▶ Activity
Write every record out again exactly as shown below.

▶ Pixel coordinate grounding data
=== Begin Enclosure ===

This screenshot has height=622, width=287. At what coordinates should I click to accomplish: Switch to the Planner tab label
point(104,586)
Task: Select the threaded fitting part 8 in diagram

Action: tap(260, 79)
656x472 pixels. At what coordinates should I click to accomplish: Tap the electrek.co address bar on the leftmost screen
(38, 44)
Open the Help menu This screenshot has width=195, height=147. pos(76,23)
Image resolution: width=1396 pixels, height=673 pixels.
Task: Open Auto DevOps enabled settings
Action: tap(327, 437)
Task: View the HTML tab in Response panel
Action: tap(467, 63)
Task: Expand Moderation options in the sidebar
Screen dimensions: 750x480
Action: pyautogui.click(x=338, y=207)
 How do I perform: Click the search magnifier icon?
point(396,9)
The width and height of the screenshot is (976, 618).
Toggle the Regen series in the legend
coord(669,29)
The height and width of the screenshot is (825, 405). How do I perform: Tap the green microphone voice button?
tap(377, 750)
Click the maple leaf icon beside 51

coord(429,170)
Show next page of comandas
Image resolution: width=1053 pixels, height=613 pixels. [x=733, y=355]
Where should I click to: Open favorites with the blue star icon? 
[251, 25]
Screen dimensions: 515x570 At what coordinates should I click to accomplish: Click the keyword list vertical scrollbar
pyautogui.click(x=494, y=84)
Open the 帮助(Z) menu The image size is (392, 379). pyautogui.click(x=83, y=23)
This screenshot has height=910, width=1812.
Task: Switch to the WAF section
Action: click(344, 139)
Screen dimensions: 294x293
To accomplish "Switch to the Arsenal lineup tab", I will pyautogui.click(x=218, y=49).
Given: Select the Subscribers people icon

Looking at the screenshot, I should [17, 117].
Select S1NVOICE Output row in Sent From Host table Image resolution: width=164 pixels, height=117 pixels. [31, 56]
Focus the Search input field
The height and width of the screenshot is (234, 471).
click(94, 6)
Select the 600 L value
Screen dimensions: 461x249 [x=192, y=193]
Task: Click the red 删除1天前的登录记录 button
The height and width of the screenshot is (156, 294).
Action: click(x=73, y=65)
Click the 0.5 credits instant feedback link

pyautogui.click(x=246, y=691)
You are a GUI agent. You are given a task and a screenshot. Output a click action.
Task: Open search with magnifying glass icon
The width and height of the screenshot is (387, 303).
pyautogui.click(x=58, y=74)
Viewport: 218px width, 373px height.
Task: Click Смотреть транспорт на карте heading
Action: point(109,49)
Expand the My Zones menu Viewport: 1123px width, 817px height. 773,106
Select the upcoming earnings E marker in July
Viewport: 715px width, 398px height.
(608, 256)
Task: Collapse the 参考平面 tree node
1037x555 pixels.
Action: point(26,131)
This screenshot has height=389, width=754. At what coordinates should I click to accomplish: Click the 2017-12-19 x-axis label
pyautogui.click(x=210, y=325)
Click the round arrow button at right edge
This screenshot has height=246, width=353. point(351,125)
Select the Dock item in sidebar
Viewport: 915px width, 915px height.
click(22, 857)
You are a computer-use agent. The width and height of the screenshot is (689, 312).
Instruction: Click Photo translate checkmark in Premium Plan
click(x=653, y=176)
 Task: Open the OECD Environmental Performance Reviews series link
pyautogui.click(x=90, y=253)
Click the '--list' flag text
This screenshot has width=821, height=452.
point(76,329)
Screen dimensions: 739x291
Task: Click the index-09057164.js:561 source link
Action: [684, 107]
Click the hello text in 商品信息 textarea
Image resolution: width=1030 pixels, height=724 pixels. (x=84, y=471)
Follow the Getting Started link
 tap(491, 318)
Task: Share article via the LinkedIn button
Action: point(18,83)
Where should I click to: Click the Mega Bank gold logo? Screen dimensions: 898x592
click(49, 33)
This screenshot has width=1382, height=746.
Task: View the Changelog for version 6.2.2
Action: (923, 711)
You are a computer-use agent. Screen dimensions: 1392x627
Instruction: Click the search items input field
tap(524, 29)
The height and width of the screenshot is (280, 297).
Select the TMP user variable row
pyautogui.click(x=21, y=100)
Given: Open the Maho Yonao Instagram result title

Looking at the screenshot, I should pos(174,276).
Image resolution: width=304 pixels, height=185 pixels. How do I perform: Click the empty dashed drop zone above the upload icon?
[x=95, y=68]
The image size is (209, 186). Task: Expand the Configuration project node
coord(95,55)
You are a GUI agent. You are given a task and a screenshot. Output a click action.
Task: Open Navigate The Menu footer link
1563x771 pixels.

=== End Enclosure ===

▶ Answer to this problem
This screenshot has height=622, width=287. At what coordinates should I click to accomplish: Switch to the Planner tab label
point(104,586)
Task: Select the threaded fitting part 8 in diagram

Action: tap(260, 79)
656x472 pixels. At what coordinates should I click to accomplish: Tap the electrek.co address bar on the leftmost screen
(38, 44)
Open the Help menu This screenshot has width=195, height=147. pos(76,23)
Image resolution: width=1396 pixels, height=673 pixels.
Task: Open Auto DevOps enabled settings
Action: tap(327, 437)
Task: View the HTML tab in Response panel
Action: tap(467, 63)
Task: Expand Moderation options in the sidebar
Screen dimensions: 750x480
Action: pyautogui.click(x=338, y=207)
 How do I perform: Click the search magnifier icon?
point(396,9)
The width and height of the screenshot is (976, 618).
Toggle the Regen series in the legend
coord(669,29)
The height and width of the screenshot is (825, 405). How do I perform: Tap the green microphone voice button?
tap(377, 750)
Click the maple leaf icon beside 51

coord(429,170)
Show next page of comandas
Image resolution: width=1053 pixels, height=613 pixels. [x=733, y=355]
Where should I click to: Open favorites with the blue star icon? 
[251, 25]
Screen dimensions: 515x570 At what coordinates should I click to accomplish: Click the keyword list vertical scrollbar
pyautogui.click(x=494, y=84)
Open the 帮助(Z) menu The image size is (392, 379). pyautogui.click(x=83, y=23)
This screenshot has height=910, width=1812.
Task: Switch to the WAF section
Action: click(344, 139)
Screen dimensions: 294x293
To accomplish "Switch to the Arsenal lineup tab", I will pyautogui.click(x=218, y=49).
Given: Select the Subscribers people icon

Looking at the screenshot, I should [17, 117].
Select S1NVOICE Output row in Sent From Host table Image resolution: width=164 pixels, height=117 pixels. [31, 56]
Focus the Search input field
The height and width of the screenshot is (234, 471).
click(94, 6)
Select the 600 L value
Screen dimensions: 461x249 [x=192, y=193]
Task: Click the red 删除1天前的登录记录 button
The height and width of the screenshot is (156, 294).
Action: click(x=73, y=65)
Click the 0.5 credits instant feedback link

pyautogui.click(x=246, y=691)
You are a GUI agent. You are given a task and a screenshot. Output a click action.
Task: Open search with magnifying glass icon
The width and height of the screenshot is (387, 303).
pyautogui.click(x=58, y=74)
Viewport: 218px width, 373px height.
Task: Click Смотреть транспорт на карте heading
Action: point(109,49)
Expand the My Zones menu Viewport: 1123px width, 817px height. 773,106
Select the upcoming earnings E marker in July
Viewport: 715px width, 398px height.
(608, 256)
Task: Collapse the 参考平面 tree node
1037x555 pixels.
Action: point(26,131)
This screenshot has height=389, width=754. At what coordinates should I click to accomplish: Click the 2017-12-19 x-axis label
pyautogui.click(x=210, y=325)
Click the round arrow button at right edge
This screenshot has height=246, width=353. point(351,125)
Select the Dock item in sidebar
Viewport: 915px width, 915px height.
click(22, 857)
You are a computer-use agent. The width and height of the screenshot is (689, 312).
Instruction: Click Photo translate checkmark in Premium Plan
click(x=653, y=176)
 Task: Open the OECD Environmental Performance Reviews series link
pyautogui.click(x=90, y=253)
Click the '--list' flag text
This screenshot has width=821, height=452.
point(76,329)
Screen dimensions: 739x291
Task: Click the index-09057164.js:561 source link
Action: [684, 107]
Click the hello text in 商品信息 textarea
Image resolution: width=1030 pixels, height=724 pixels. (x=84, y=471)
Follow the Getting Started link
 tap(491, 318)
Task: Share article via the LinkedIn button
Action: point(18,83)
Where should I click to: Click the Mega Bank gold logo? Screen dimensions: 898x592
click(49, 33)
This screenshot has width=1382, height=746.
Task: View the Changelog for version 6.2.2
Action: (923, 711)
You are a computer-use agent. Screen dimensions: 1392x627
Instruction: Click the search items input field
tap(524, 29)
The height and width of the screenshot is (280, 297).
Select the TMP user variable row
pyautogui.click(x=21, y=100)
Given: Open the Maho Yonao Instagram result title

Looking at the screenshot, I should pos(174,276).
Image resolution: width=304 pixels, height=185 pixels. How do I perform: Click the empty dashed drop zone above the upload icon?
[x=95, y=68]
The image size is (209, 186). Task: Expand the Configuration project node
coord(95,55)
You are a GUI agent. You are given a task and a screenshot. Output a click action.
Task: Open Navigate The Menu footer link
1563x771 pixels.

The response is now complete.